§ Exercise details: Starting at the line that contains "Given: Select the Home tab", reproduce only the lines through the end of the data, exactly, including both the first and the last; skip the pictures.

(Stored records)
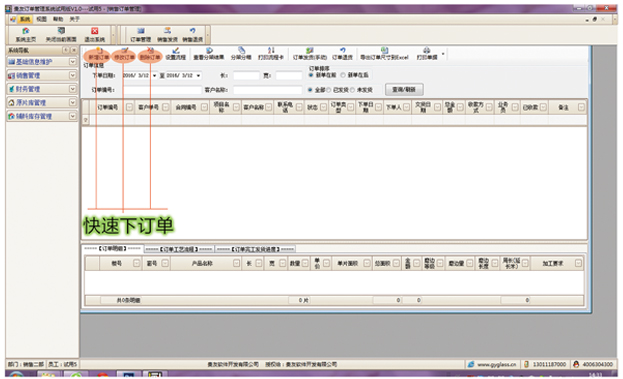Click the 修改订单 (edit order) toolbar icon
The height and width of the screenshot is (379, 623).
[x=124, y=54]
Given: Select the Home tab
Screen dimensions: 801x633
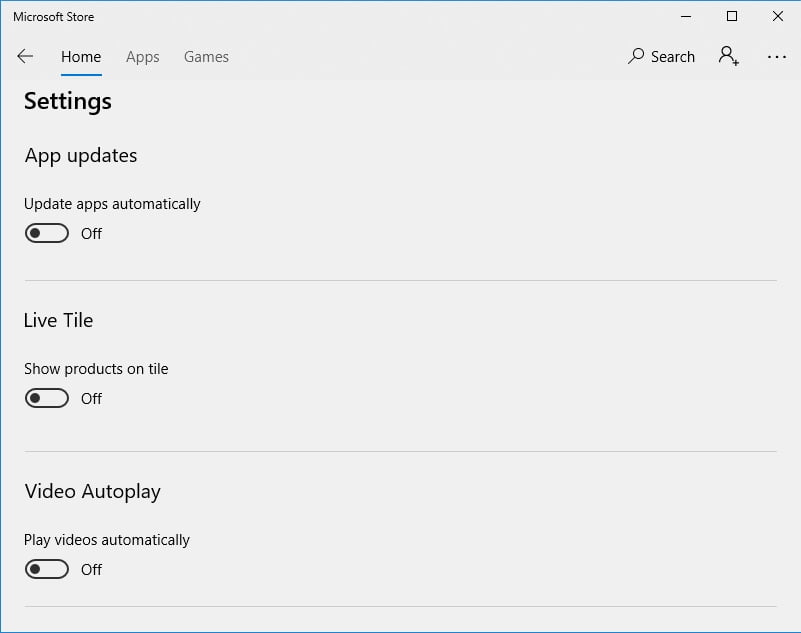Looking at the screenshot, I should point(80,57).
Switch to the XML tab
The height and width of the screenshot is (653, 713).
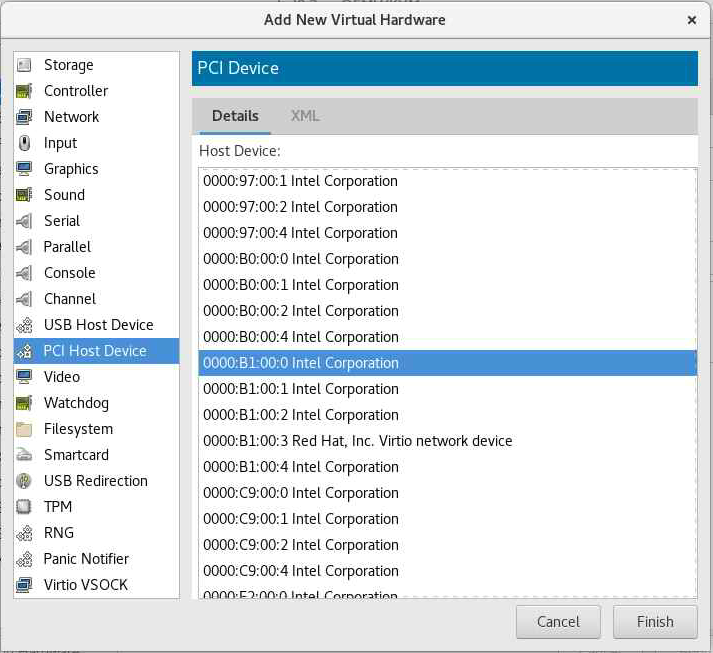(x=305, y=116)
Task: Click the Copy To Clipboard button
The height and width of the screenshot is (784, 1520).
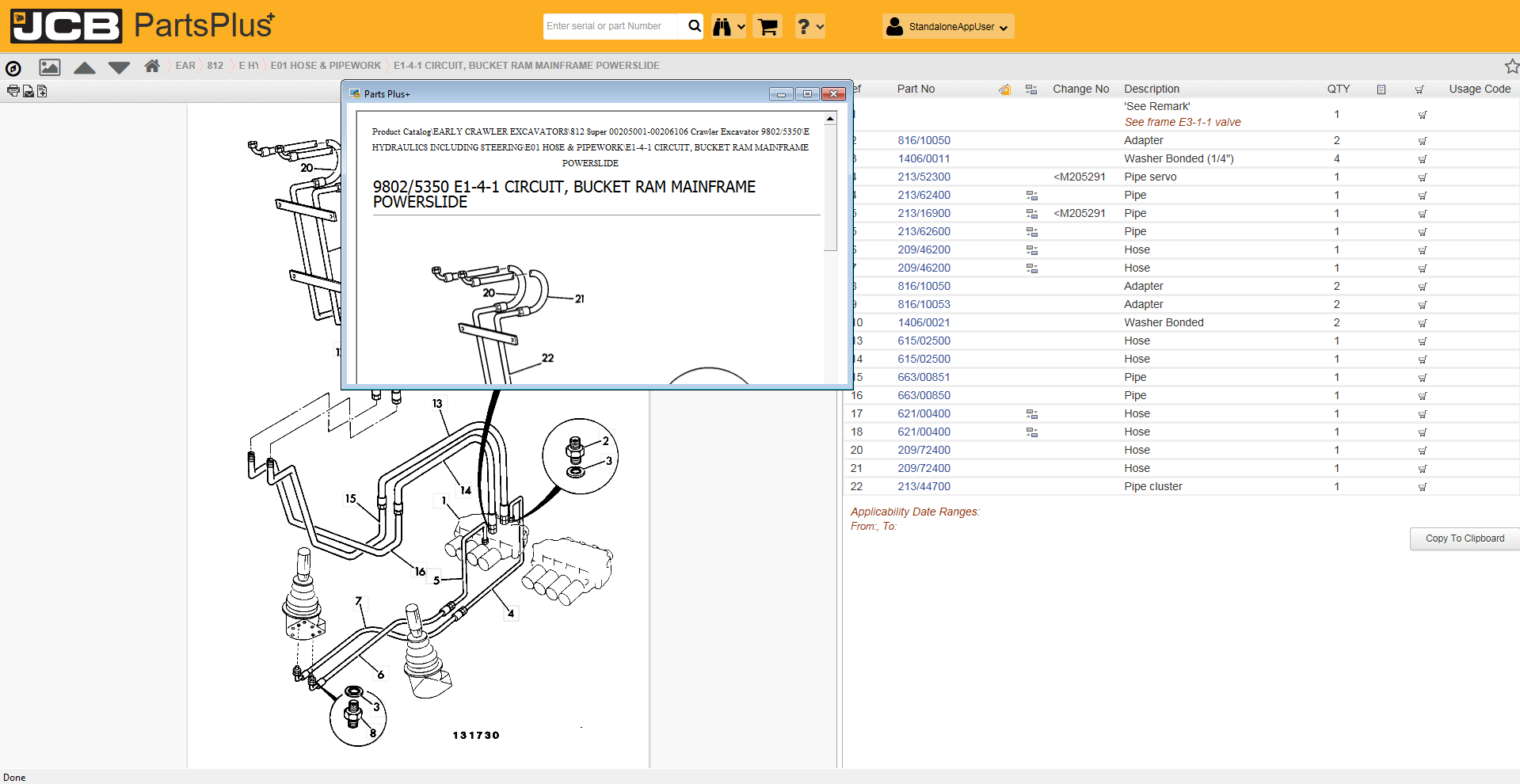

§ Problem solution:
Given: Select the Home tab
Screen dimensions: 801x633
Looking at the screenshot, I should point(80,57).
Switch to the XML tab
The height and width of the screenshot is (653, 713).
(x=305, y=116)
Task: Click the Copy To Clipboard button
The height and width of the screenshot is (784, 1520).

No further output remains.